NEW YORK (Reuters) -U.S. inflation was benign in April, with retailers likely still selling inventory accumulated before the tariffs. The Personal Consumption Expenditures (PCE) Price Index rose 0.1% last month after being unchanged in March, data showed.
Consumer spending, meanwhile, which accounts for more than two-thirds of economic activity, rose 0.2% last month after an unrevised 0.7% jump in March.
MARKET REACTION:
STOCKS: U.S. stock futures pared losses after the PCE data.
BONDS: U.S. Treasury 10-year yields turned higher post-PCE.

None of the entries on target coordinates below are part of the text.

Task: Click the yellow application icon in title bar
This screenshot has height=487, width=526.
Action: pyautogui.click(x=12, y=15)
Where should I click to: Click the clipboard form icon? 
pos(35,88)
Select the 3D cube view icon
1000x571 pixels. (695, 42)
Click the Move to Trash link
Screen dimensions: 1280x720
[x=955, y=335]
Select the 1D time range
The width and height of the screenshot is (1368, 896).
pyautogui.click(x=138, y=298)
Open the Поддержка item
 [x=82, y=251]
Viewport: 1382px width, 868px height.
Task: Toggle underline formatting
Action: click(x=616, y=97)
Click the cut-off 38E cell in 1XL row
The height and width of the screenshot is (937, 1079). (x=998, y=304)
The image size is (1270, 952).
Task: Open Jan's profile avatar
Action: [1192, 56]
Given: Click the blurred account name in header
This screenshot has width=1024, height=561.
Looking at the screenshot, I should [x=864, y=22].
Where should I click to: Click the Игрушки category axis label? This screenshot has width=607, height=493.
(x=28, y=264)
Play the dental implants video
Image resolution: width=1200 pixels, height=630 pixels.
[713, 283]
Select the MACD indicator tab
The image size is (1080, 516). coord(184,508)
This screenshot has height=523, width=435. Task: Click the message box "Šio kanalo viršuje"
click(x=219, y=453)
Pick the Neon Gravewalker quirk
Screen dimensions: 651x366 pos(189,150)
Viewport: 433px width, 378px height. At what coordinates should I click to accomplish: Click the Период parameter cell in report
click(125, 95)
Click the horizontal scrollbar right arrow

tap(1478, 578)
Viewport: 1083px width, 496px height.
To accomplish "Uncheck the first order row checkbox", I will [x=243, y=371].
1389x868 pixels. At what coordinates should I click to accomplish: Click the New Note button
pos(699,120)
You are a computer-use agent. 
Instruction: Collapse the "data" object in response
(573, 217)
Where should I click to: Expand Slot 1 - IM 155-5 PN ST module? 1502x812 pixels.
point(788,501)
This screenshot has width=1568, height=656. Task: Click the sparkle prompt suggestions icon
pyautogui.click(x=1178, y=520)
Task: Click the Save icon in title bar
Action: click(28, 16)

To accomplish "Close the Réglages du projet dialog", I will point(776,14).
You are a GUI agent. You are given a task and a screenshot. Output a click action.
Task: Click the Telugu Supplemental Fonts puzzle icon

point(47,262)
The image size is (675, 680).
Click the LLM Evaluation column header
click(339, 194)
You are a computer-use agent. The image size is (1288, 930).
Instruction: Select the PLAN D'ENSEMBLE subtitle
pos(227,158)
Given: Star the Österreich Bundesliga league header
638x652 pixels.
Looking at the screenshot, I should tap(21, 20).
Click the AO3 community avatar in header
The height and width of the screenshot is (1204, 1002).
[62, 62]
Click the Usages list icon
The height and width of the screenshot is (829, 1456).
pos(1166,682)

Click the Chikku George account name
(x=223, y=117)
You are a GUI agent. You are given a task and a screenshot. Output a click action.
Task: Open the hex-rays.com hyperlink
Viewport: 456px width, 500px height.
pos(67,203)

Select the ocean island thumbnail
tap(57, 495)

FOREX: U.S. dollar was last down 0.3% against the yen at 143.78 yen
COMMENTS:
GENE GOLDMAN, CHIEF INVESTMENT OFFICER, CETERA INVESTMENT MANAGEMENT, EL SEGUNDO, CA
“Core PCE the Fed’s preferred measure of inflation came in a little bit mild which is the direction the fed wants to see. However, we know that tariffs tend to be deflationary at first because higher prices hurt demand, so the Fed will be more focused on the next few inflation readings for the true impact of tariffs on inflation.”
“While there were no surprises in the PCE number, markets were focusing their attention more on the U.S. China trade discussion which based on comments from Trump and Bessent seem to be hitting a roadblock.”
CHRIS ZACCARELLI, CHIEF INVESTMENT OFFICER FOR NORTHLIGHT ASSET MANAGEMENT IN CHARLOTTE (VIA EMAIL)
“We haven’t heard much from the Fed this year, and if the data continues like it has so far, then they are likely to stay in the background. This year has been all about tariff and trade policy and because there has been little in the way of inflation or unemployment surprises, the Fed has been able to stand aside and leave rates unchanged.”
“At some point the tariff uncertainty has to be addressed – and if it can be done quickly enough before damage is done to the economy, then there can be a resumption of the bull market and we can go back to all-time highs, however, if it takes too long to get clarity and the economy begins to stall, then the Fed will have no choice but to cut rates aggressively – so for those looking for rate cuts, be careful what you wish for.”
ART HOGAN, CHIEF MARKET STRATEGIST, B RILEY WEALTH, BOSTON
“The economic data this morning is supportive and positive but the market overall is still trying to sort out where we are in the trade war. So we went from a place where it felt as though, you know, investors had a pretty good handle on the direction of trade and tariffs. And now that picture has become very confusing. The focus for markets right now are where exactly do we stand and how long does it take to find an exit on this trade war highway.”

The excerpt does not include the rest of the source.